## SELECTED TEXT

------------------------------------------------------------------------

Which Python Packages Offer a Stand-Alone Event System

Which Python packages offer a stand-alone event system?

PyPI packages

As of October 2022, these are the event-related packages available on PyPI,
ordered by most recent release date.

• PyDispatcher 2.0.6: Aug 2022
• blinker 1.5: Jun 2022
• pymitter 0.4.0: June 2022
• python-dispatch 0.2.0: Apr 2022
• pluggy 1.0.0: August 2021
• zope.event 4.5.0: Sept 2020
• RxPy3 1.0.1: June 2020
• Louie 2.0: Sept 2019
• PyPubSub 4.0.3: Jan 2019
• pyeventdispatcher 0.2.3a0: 2018
• buslane 0.0.5: 2018
• PyPyDispatcher 2.1.2: 2017
• axel 0.0.7: 2016
• dispatcher 1.0: 2012
• py-notify 0.3.1: 2008

There's more

That's a lot of libraries to choose from, using very different terminology (events, signals, handlers, method dispatch, hooks, ...).

I'm trying to keep an overview of the above packages, plus the techniques mentioned in the answers here.

First, some terminology...

Observer pattern

The most basic style of event system is the 'bag of handler methods', which is a
simple implementation of the Observer pattern.

Basically, the handler methods (callables) are stored in an array and are each called when the event 'fires'.

Publish-Subscribe

The disadvantage of Observer event systems is that you can only register the handlers on the actual Event
object (or handlers list). So at registration time the event already needs to exist.

That's why the second style of event systems exists: the
publish-subscribe pattern.
Here, the handlers don't register on an event object (or handler list), but on a central dispatcher.
Also the notifiers only talk to the dispatcher. What to listen for, or what to publish is
determined by 'signal', which is nothing more than a name (string).

Mediator pattern

Might be of interest as well: the Mediator pattern.

Hooks

A 'hook' system is usally used in the context of application plugins. The
application contains fixed integration points (hooks), and each plugin may
connect to that hook and perform certain actions.

Other 'events'

Note: threading.Event is not an 'event system'
in the above sense. It's a thread synchronization system where one thread waits until another thread 'signals' the Event object.

Network messaging libraries often use the term 'events' too; sometimes these are similar in concept; sometimes not.

------------------------------------------------------------------------

(Dataset records)

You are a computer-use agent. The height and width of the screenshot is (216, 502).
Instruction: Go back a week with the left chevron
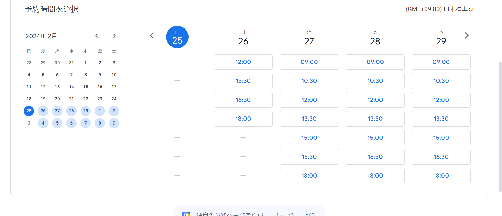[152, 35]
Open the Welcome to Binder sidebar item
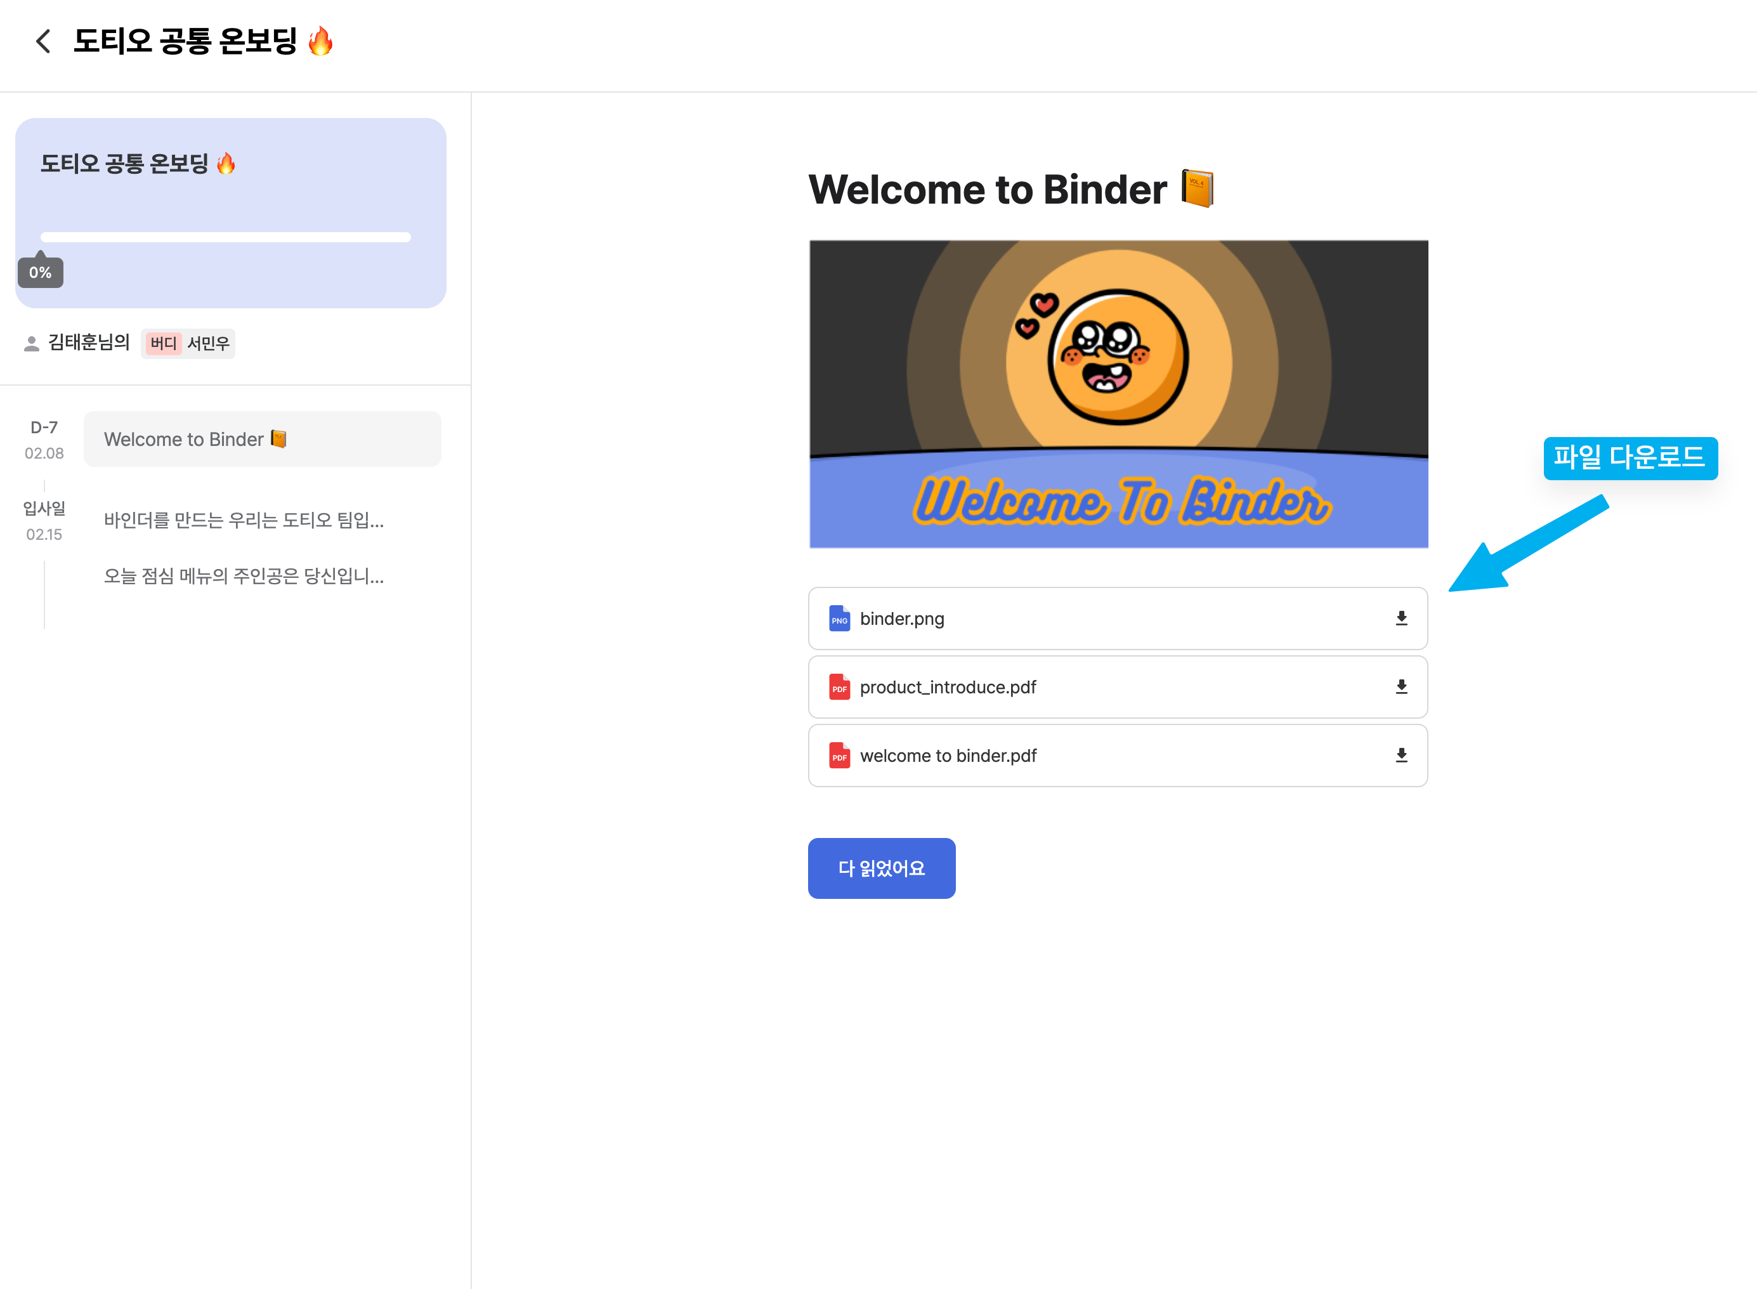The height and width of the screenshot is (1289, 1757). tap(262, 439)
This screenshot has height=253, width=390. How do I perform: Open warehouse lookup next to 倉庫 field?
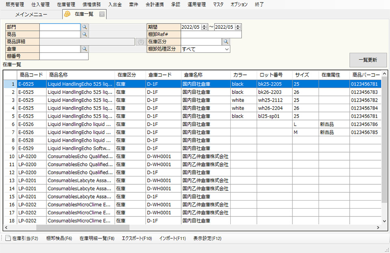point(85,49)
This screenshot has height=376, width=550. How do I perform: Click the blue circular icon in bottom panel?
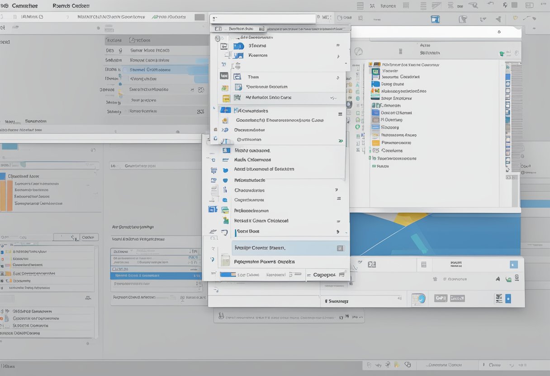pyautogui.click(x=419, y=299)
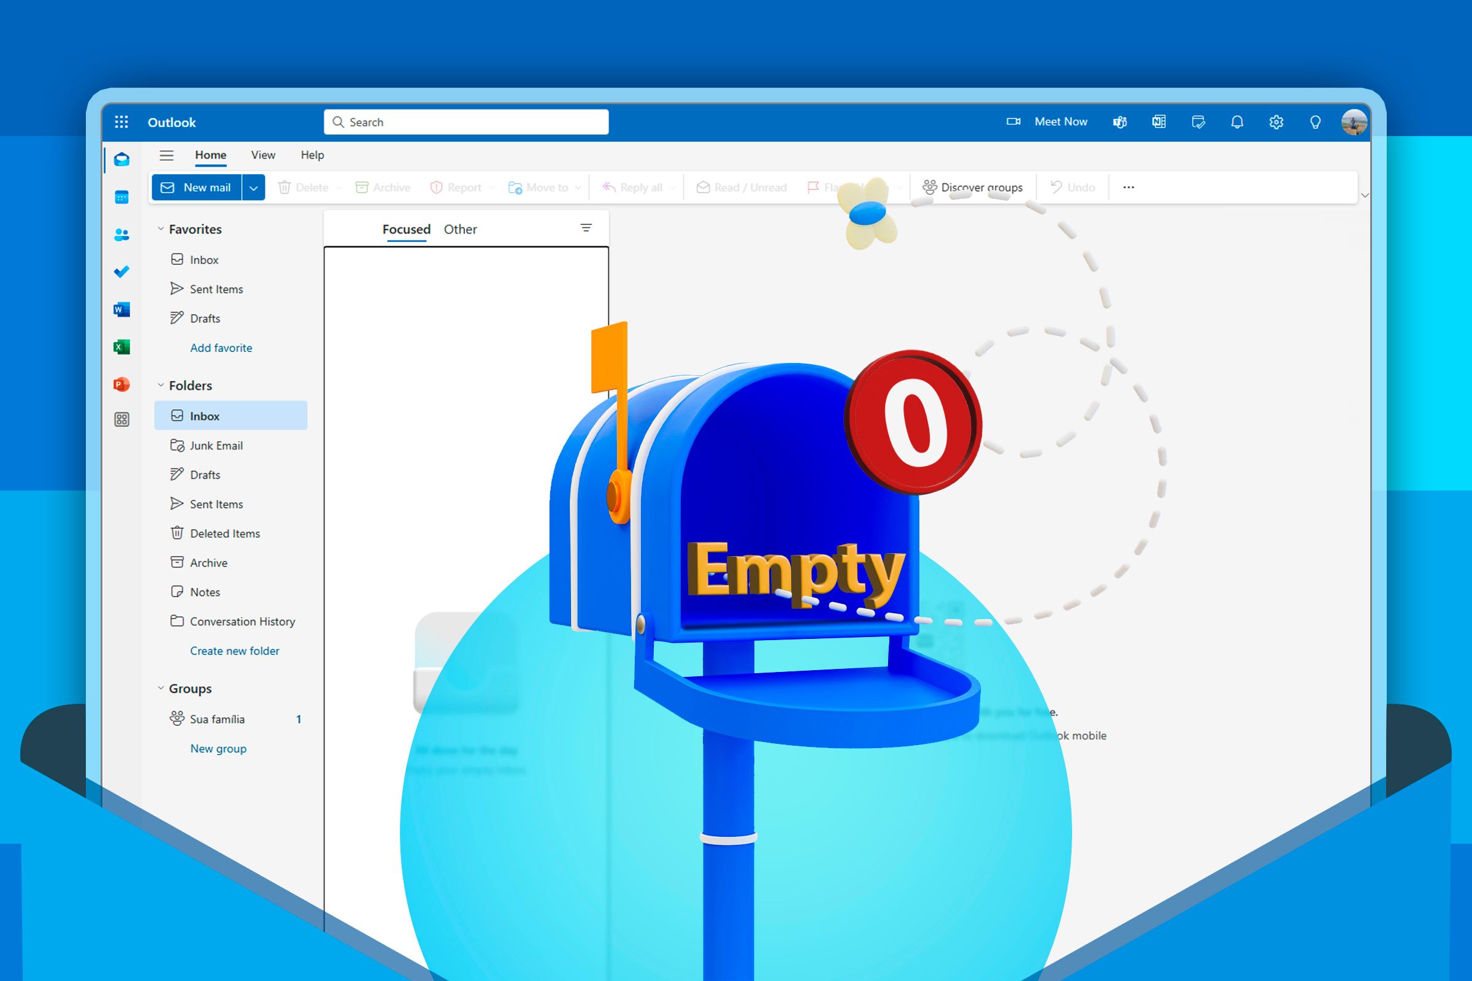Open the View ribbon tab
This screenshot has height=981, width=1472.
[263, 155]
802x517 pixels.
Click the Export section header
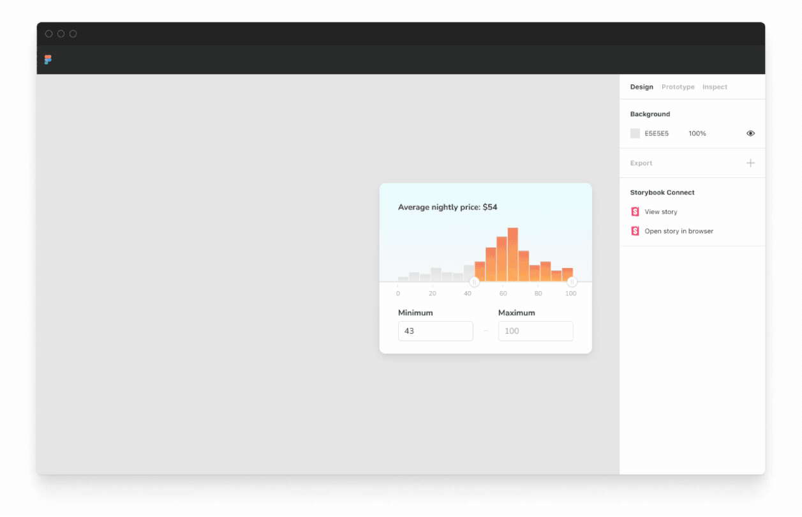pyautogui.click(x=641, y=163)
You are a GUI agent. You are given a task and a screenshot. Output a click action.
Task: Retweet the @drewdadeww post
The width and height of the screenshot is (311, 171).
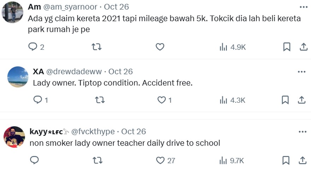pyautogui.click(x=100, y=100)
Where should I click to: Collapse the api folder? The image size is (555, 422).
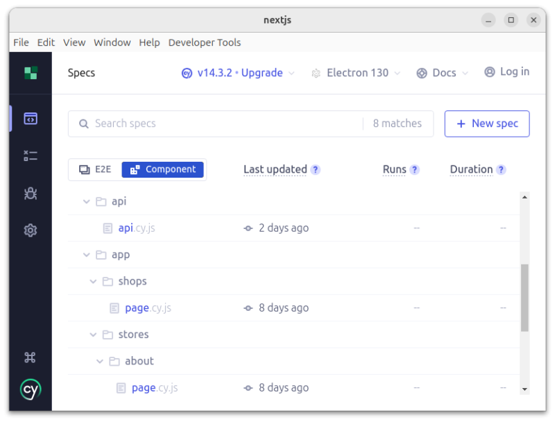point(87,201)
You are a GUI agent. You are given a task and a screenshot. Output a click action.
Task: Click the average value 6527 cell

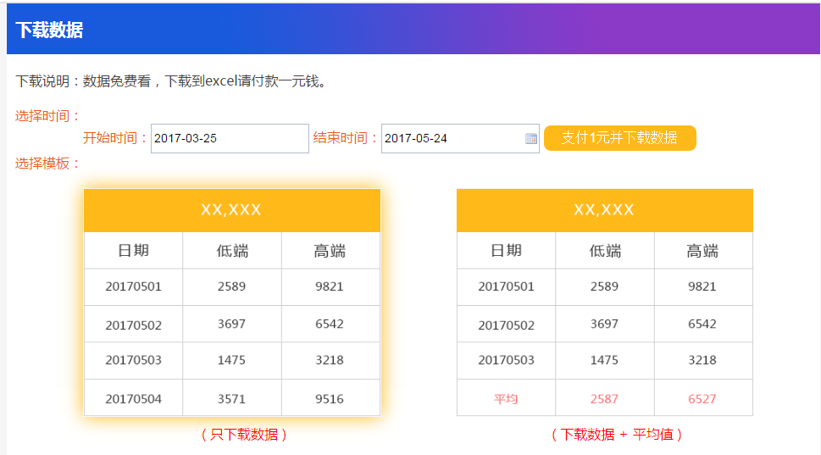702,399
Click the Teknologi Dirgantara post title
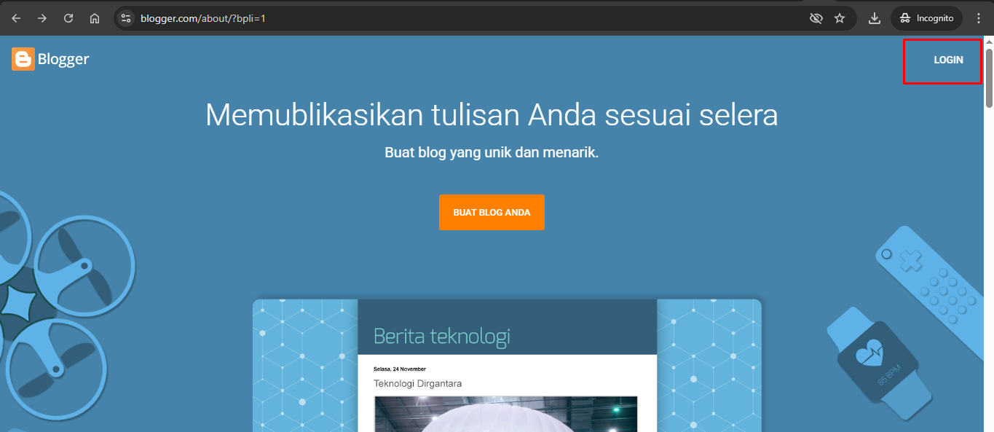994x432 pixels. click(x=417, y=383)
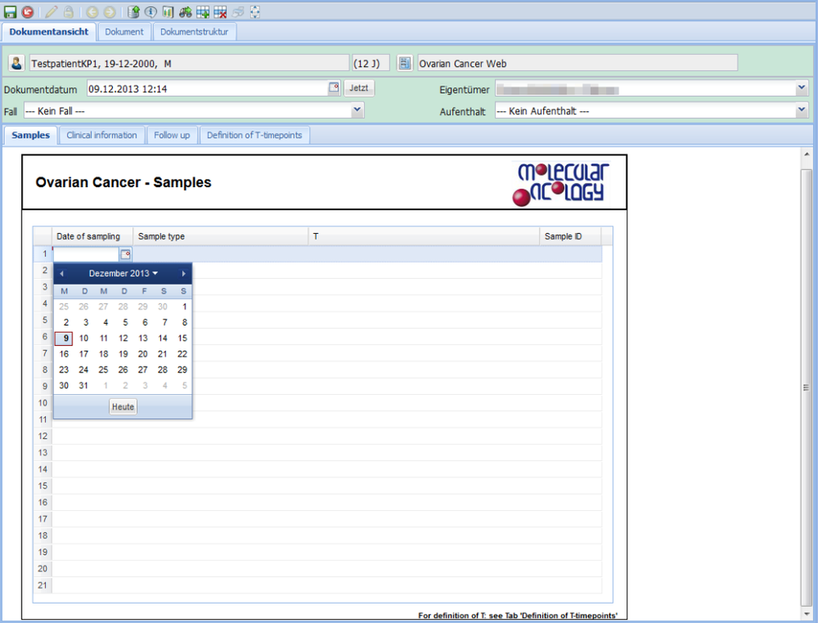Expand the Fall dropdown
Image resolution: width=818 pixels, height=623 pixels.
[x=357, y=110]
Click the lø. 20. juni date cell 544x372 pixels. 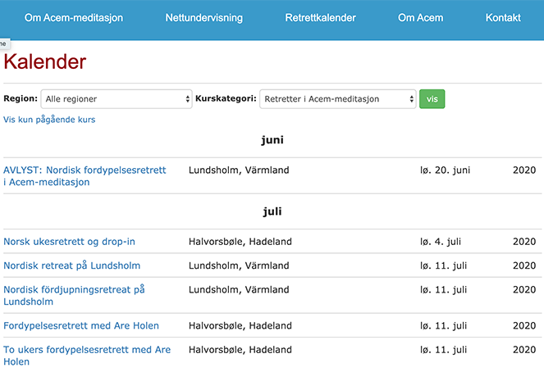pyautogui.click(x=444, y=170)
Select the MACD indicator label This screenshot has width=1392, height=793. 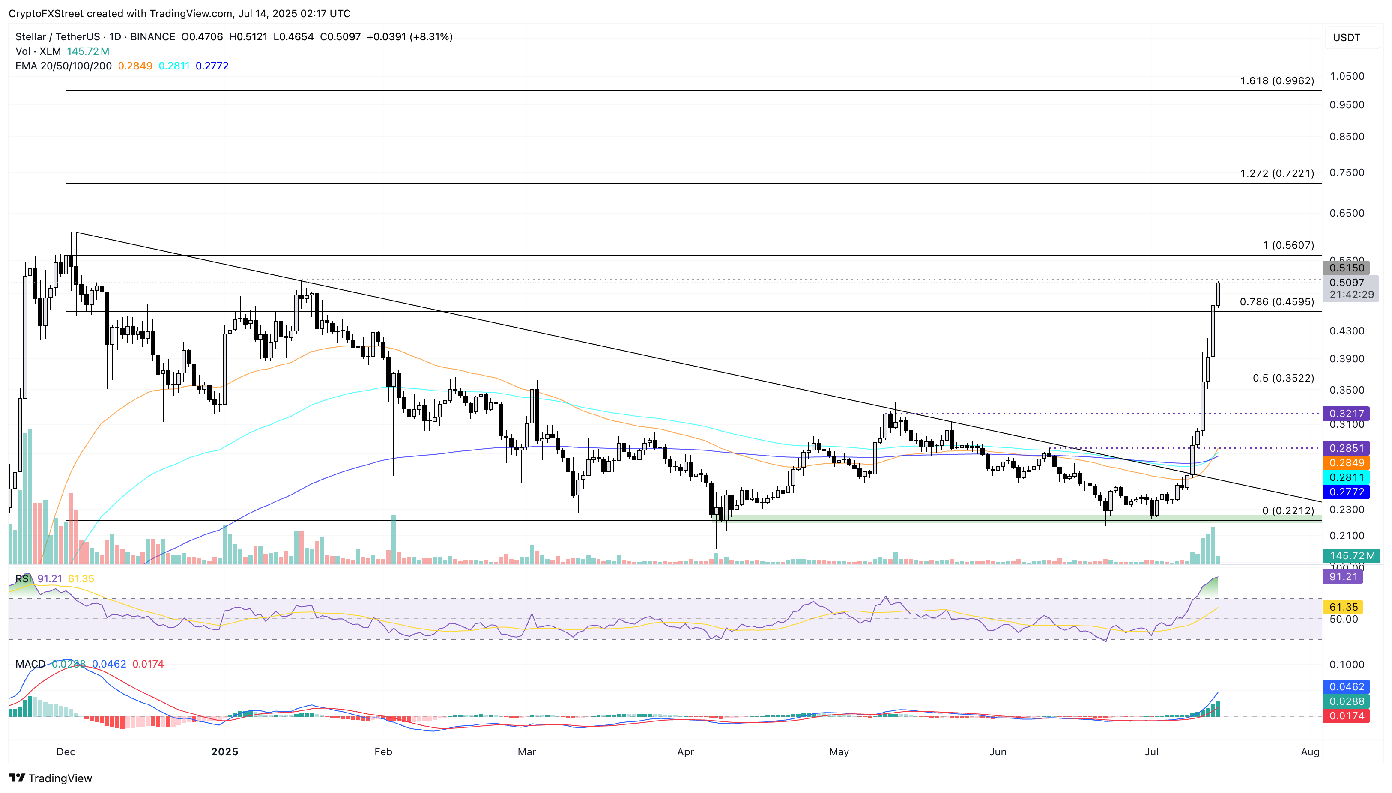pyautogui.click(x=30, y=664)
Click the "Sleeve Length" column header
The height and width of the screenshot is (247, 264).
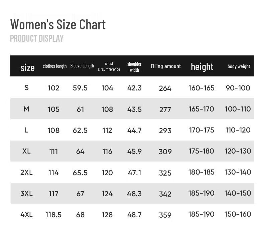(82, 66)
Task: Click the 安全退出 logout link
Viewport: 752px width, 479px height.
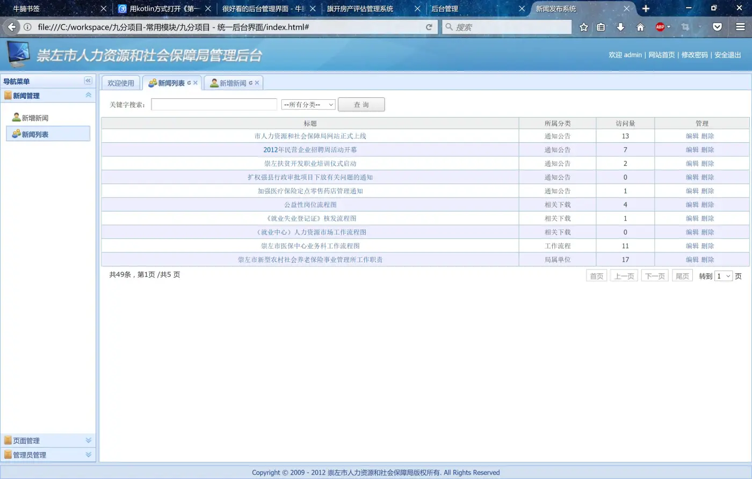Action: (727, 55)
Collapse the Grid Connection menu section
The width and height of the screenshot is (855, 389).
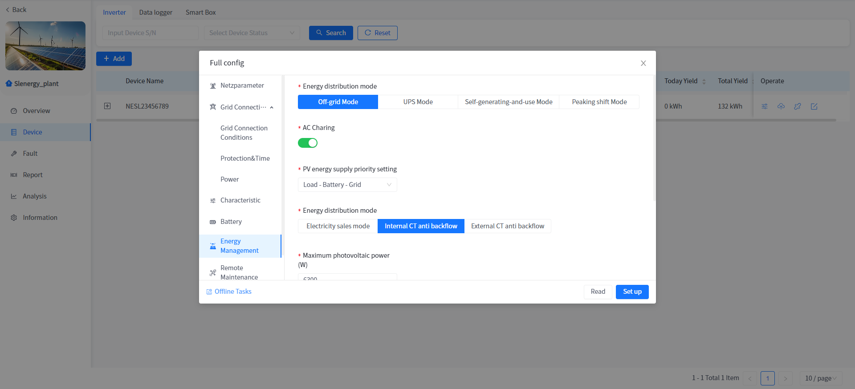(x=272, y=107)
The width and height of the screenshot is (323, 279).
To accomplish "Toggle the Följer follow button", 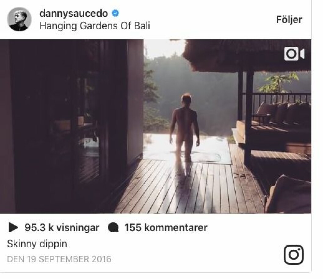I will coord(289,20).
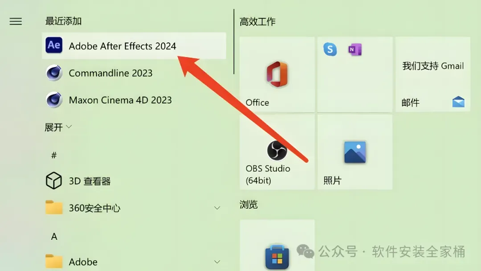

------------------------------------------------------------------------

## WHAT TO WORK ON
(1) Using the text on Python event systems, explain in one to three sentences why the publish-subscribe style of event system exists.
(2) Please print the part of the text on Python event systems between "Note: threading.Event is" and "the Event object.", inclusive, with no changes.
None of this data is needed.

## TASK-BY-TASK ANSWERS
(1) It exists because Observer event systems only let handlers register on the actual Event object or handler list, so the event must already exist at registration time. Publish-subscribe avoids this by having handlers and notifiers both go through a central dispatcher, with a named "signal" deciding what to listen for or publish.

(2)
Note: threading.Event is not an 'event system'
in the above sense. It's a thread synchronization system where one thread waits until another thread 'signals' the Event object.